■ EXERCISE TEXT ■

------------------------------------------------

One Species of Human?

English: Fossil Sangiran 17 (= Pithecanthropus VIII); replica, Museum Tautavel, France Deutsch: Fossil Sangiran 17 (= Pithecanthropus VIII); Replikat, Museum Tautavel, Frankreich Date September 2008 Source Own work Author Gerbil

I’m not sure how much of Dr. Robin May’s presentation (posted below) of the human fossil record is science, or fiction – like most hypothetical theories without a whole lot of evidence, probably a bit of both, and I would tend more heavily towards the latter than the former. The bones, when one delves into what they actually have, are rather scanty, and open to various interpretations, to say the least. Were these partial-skeletons and bone fragments ‘human’ at all? There have been frauds and false hypotheses before.

------------------------------------------------

■ WORK INSTRUCTIONS ■
Can you pick up the piece on the human fossil record right after its last sentence and keep it going? The listing has no connection to the piece on the human fossil record.

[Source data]
------------------------------------------------

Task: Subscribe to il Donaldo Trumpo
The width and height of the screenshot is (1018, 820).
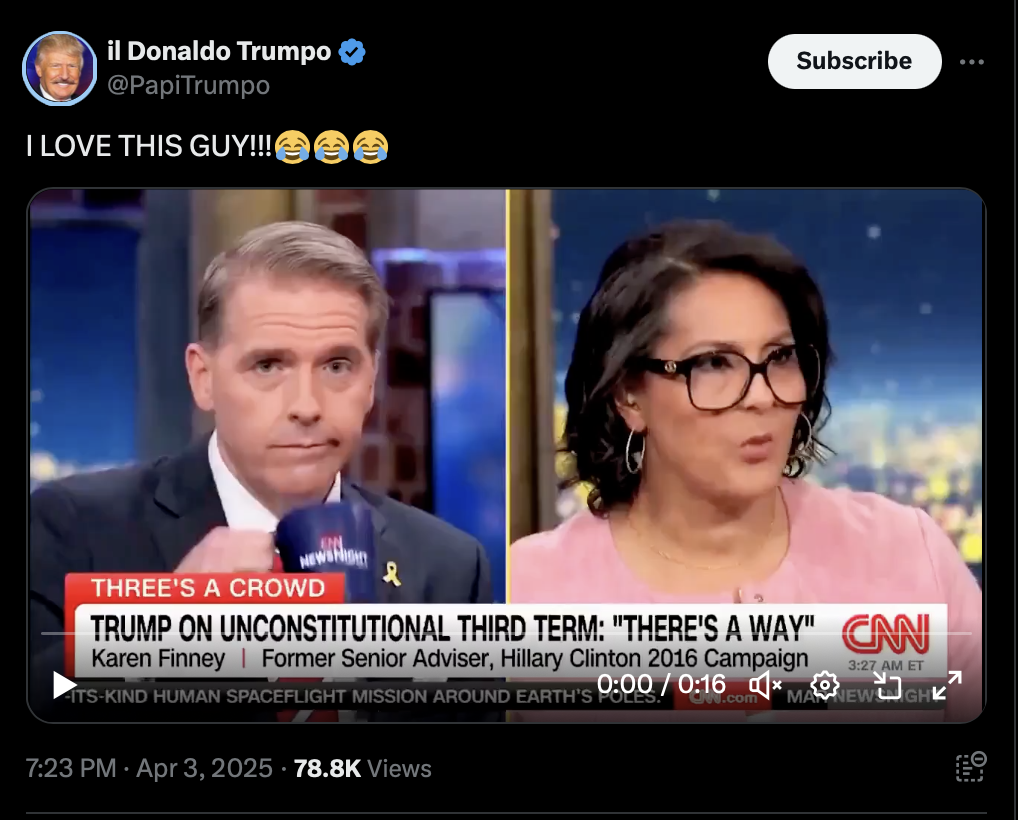Action: 854,61
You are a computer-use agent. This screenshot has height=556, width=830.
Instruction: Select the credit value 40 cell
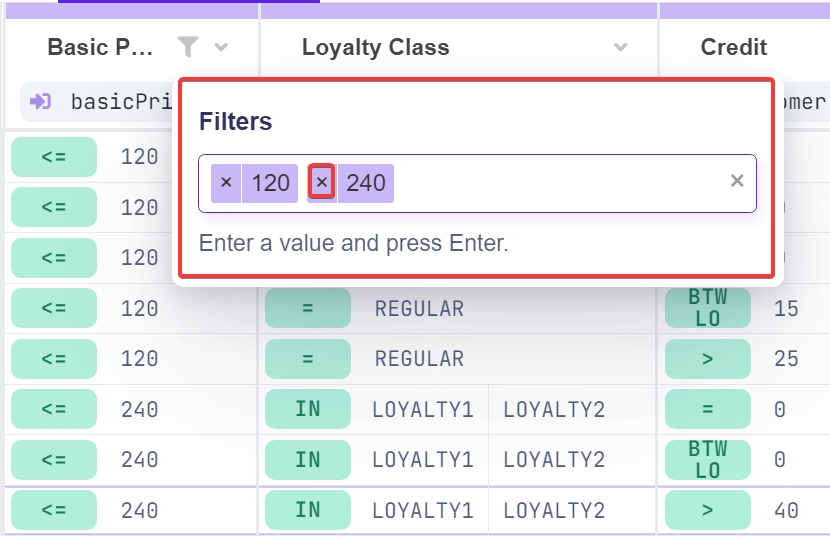[787, 510]
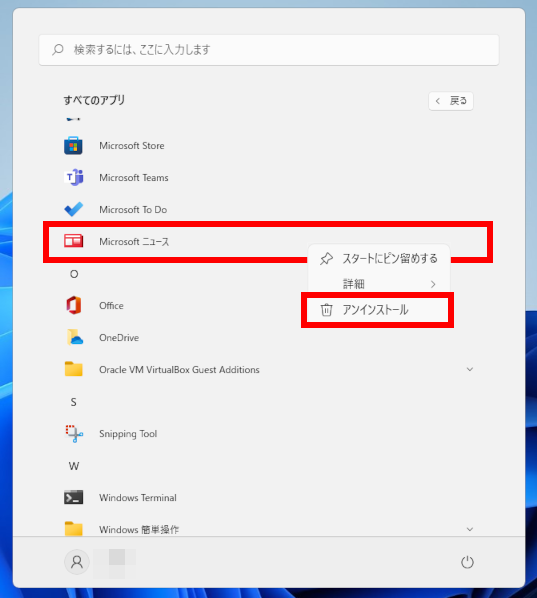Image resolution: width=537 pixels, height=598 pixels.
Task: Launch OneDrive from its cloud icon
Action: [75, 337]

------------------------------------------------

■ EXERCISE OUTPUT ■
The notion of a ‘species’ is itself a fraught one, especially as it applies to humans. In Linnaeus’ classification of the animal kingdom – kingdom, phylum, class, order, family, genus, species – the last category, the most ‘specific’ one, is delineated by those who could inter-breed and produce viable offspring. If early humans could all interbreed, then they were all the same species. Applying Linnaeus’ classfication, there would be the genus of ‘Homo’, then various species – Homo Habilis, Homo Neanderthalensis, and so on – with ourselves being, of course, the most recent iteration: Homo Sapiens, ‘wise man’, no irony intended.

Dr. Robin May, in the video below, is at great pains not to imply any sense that one species was ‘better’ than another, far less any notion of current gradations of being more, or less, human. Perhaps he is not aware that the one most famous for developing the notion of the evolution of humans from non-human creatures, the old boy Charles Darwin himself, was a dyed-in-the-wool racist. Darwin believed, and his theory implies, that evolution is always happening, as organisms develop from the ‘less fit’ to the ‘more fit’, or, in his word, more ‘civilized’, which one would think were a moral evolution, not a physiological one.

Whatever the case, the implication is that organisms – including humans – are gradually getting more perfect and genetically superior.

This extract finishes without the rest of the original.